Exercise brief
Please copy every one of these records below word for word.

____ Data section

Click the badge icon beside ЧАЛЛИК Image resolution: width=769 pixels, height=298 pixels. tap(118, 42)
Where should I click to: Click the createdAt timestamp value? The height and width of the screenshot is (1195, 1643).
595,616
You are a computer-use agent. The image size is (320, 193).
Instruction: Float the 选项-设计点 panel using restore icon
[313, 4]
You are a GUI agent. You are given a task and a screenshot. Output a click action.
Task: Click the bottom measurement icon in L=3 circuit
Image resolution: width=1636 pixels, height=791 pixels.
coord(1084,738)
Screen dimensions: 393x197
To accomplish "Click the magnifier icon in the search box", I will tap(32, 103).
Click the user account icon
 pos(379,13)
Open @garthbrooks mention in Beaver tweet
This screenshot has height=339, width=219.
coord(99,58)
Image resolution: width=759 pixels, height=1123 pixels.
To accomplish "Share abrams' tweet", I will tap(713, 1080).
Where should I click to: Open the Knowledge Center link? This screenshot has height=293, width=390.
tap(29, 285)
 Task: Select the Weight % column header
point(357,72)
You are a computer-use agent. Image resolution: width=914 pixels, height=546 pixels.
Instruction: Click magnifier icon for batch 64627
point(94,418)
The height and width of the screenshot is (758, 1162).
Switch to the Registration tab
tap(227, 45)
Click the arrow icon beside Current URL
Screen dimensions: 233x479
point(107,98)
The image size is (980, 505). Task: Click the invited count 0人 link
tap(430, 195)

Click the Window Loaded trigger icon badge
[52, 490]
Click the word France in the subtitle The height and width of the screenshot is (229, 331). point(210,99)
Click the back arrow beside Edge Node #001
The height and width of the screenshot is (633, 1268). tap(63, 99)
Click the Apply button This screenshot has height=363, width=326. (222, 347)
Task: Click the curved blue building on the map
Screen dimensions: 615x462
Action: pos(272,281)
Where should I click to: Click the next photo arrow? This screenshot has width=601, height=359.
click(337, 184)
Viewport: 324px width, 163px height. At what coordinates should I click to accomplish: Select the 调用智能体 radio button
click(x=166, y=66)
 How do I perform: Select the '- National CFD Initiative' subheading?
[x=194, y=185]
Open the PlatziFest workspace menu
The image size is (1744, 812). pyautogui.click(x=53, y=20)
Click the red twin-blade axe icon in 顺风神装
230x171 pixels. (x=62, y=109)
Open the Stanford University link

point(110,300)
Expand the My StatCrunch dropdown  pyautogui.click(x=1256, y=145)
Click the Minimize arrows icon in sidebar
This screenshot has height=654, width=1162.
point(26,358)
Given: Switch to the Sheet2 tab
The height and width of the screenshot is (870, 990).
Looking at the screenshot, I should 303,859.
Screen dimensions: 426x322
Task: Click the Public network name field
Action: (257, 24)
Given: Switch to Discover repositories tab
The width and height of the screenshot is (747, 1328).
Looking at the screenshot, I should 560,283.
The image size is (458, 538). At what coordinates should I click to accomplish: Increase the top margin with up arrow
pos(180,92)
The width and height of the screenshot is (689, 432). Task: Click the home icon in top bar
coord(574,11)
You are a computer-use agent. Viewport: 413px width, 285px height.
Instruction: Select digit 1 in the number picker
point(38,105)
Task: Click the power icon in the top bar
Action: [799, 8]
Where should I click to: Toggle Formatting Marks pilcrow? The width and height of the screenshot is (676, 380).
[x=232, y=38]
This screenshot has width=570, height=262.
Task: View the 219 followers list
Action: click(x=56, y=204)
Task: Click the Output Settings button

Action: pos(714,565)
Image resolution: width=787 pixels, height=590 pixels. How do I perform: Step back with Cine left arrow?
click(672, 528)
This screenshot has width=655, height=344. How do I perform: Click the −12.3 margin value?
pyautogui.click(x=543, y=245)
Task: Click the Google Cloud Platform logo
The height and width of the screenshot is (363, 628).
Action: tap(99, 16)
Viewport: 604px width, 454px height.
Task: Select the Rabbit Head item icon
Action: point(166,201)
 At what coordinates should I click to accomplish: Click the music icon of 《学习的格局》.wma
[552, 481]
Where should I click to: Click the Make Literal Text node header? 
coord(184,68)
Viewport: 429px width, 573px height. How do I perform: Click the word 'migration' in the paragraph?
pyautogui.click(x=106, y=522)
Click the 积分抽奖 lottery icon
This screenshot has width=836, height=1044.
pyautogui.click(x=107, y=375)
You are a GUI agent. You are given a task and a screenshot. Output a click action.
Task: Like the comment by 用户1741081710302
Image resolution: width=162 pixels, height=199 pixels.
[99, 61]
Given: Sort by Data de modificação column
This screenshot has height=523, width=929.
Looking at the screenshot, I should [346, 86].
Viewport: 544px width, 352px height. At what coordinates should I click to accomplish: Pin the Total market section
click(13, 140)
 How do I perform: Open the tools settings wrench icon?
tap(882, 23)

________

Solved exercise
Click the badge icon beside ЧАЛЛИК Image resolution: width=769 pixels, height=298 pixels. tap(118, 42)
Where should I click to: Click the createdAt timestamp value? The height and width of the screenshot is (1195, 1643).
595,616
You are a computer-use agent. The image size is (320, 193).
Instruction: Float the 选项-设计点 panel using restore icon
[313, 4]
You are a GUI agent. You are given a task and a screenshot. Output a click action.
Task: Click the bottom measurement icon in L=3 circuit
Image resolution: width=1636 pixels, height=791 pixels.
coord(1084,738)
Screen dimensions: 393x197
To accomplish "Click the magnifier icon in the search box", I will tap(32, 103).
Click the user account icon
 pos(379,13)
Open @garthbrooks mention in Beaver tweet
This screenshot has height=339, width=219.
coord(99,58)
Image resolution: width=759 pixels, height=1123 pixels.
To accomplish "Share abrams' tweet", I will tap(713, 1080).
Where should I click to: Open the Knowledge Center link? This screenshot has height=293, width=390.
tap(29, 285)
 Task: Select the Weight % column header
point(357,72)
You are a computer-use agent. Image resolution: width=914 pixels, height=546 pixels.
Instruction: Click magnifier icon for batch 64627
point(94,418)
The height and width of the screenshot is (758, 1162).
Switch to the Registration tab
tap(227, 45)
Click the arrow icon beside Current URL
Screen dimensions: 233x479
point(107,98)
The image size is (980, 505). Task: Click the invited count 0人 link
tap(430, 195)

Click the Window Loaded trigger icon badge
[52, 490]
Click the word France in the subtitle The height and width of the screenshot is (229, 331). point(210,99)
Click the back arrow beside Edge Node #001
The height and width of the screenshot is (633, 1268). tap(63, 99)
Click the Apply button This screenshot has height=363, width=326. (222, 347)
Task: Click the curved blue building on the map
Screen dimensions: 615x462
Action: pos(272,281)
Where should I click to: Click the next photo arrow? This screenshot has width=601, height=359.
click(337, 184)
Viewport: 324px width, 163px height. At what coordinates should I click to accomplish: Select the 调用智能体 radio button
click(x=166, y=66)
 How do I perform: Select the '- National CFD Initiative' subheading?
[x=194, y=185]
Open the PlatziFest workspace menu
The image size is (1744, 812). pyautogui.click(x=53, y=20)
Click the red twin-blade axe icon in 顺风神装
230x171 pixels. (x=62, y=109)
Open the Stanford University link

point(110,300)
Expand the My StatCrunch dropdown  pyautogui.click(x=1256, y=145)
Click the Minimize arrows icon in sidebar
This screenshot has height=654, width=1162.
point(26,358)
Given: Switch to the Sheet2 tab
The height and width of the screenshot is (870, 990).
Looking at the screenshot, I should 303,859.
Screen dimensions: 426x322
Task: Click the Public network name field
Action: (257, 24)
Given: Switch to Discover repositories tab
The width and height of the screenshot is (747, 1328).
Looking at the screenshot, I should 560,283.
The image size is (458, 538). At what coordinates should I click to accomplish: Increase the top margin with up arrow
pos(180,92)
The width and height of the screenshot is (689, 432). Task: Click the home icon in top bar
coord(574,11)
You are a computer-use agent. Viewport: 413px width, 285px height.
Instruction: Select digit 1 in the number picker
point(38,105)
Task: Click the power icon in the top bar
Action: [799, 8]
Where should I click to: Toggle Formatting Marks pilcrow? The width and height of the screenshot is (676, 380).
[x=232, y=38]
This screenshot has width=570, height=262.
Task: View the 219 followers list
Action: click(x=56, y=204)
Task: Click the Output Settings button

Action: pos(714,565)
Image resolution: width=787 pixels, height=590 pixels. How do I perform: Step back with Cine left arrow?
click(672, 528)
This screenshot has width=655, height=344. How do I perform: Click the −12.3 margin value?
pyautogui.click(x=543, y=245)
Task: Click the Google Cloud Platform logo
The height and width of the screenshot is (363, 628).
Action: tap(99, 16)
Viewport: 604px width, 454px height.
Task: Select the Rabbit Head item icon
Action: point(166,201)
 At what coordinates should I click to accomplish: Click the music icon of 《学习的格局》.wma
[552, 481]
Where should I click to: Click the Make Literal Text node header? 
coord(184,68)
Viewport: 429px width, 573px height. How do I perform: Click the word 'migration' in the paragraph?
pyautogui.click(x=106, y=522)
Click the 积分抽奖 lottery icon
This screenshot has width=836, height=1044.
pyautogui.click(x=107, y=375)
You are a GUI agent. You are given a task and a screenshot. Output a click action.
Task: Like the comment by 用户1741081710302
Image resolution: width=162 pixels, height=199 pixels.
[99, 61]
Given: Sort by Data de modificação column
This screenshot has height=523, width=929.
Looking at the screenshot, I should [346, 86].
Viewport: 544px width, 352px height. At what coordinates should I click to accomplish: Pin the Total market section
click(13, 140)
 How do I perform: Open the tools settings wrench icon?
tap(882, 23)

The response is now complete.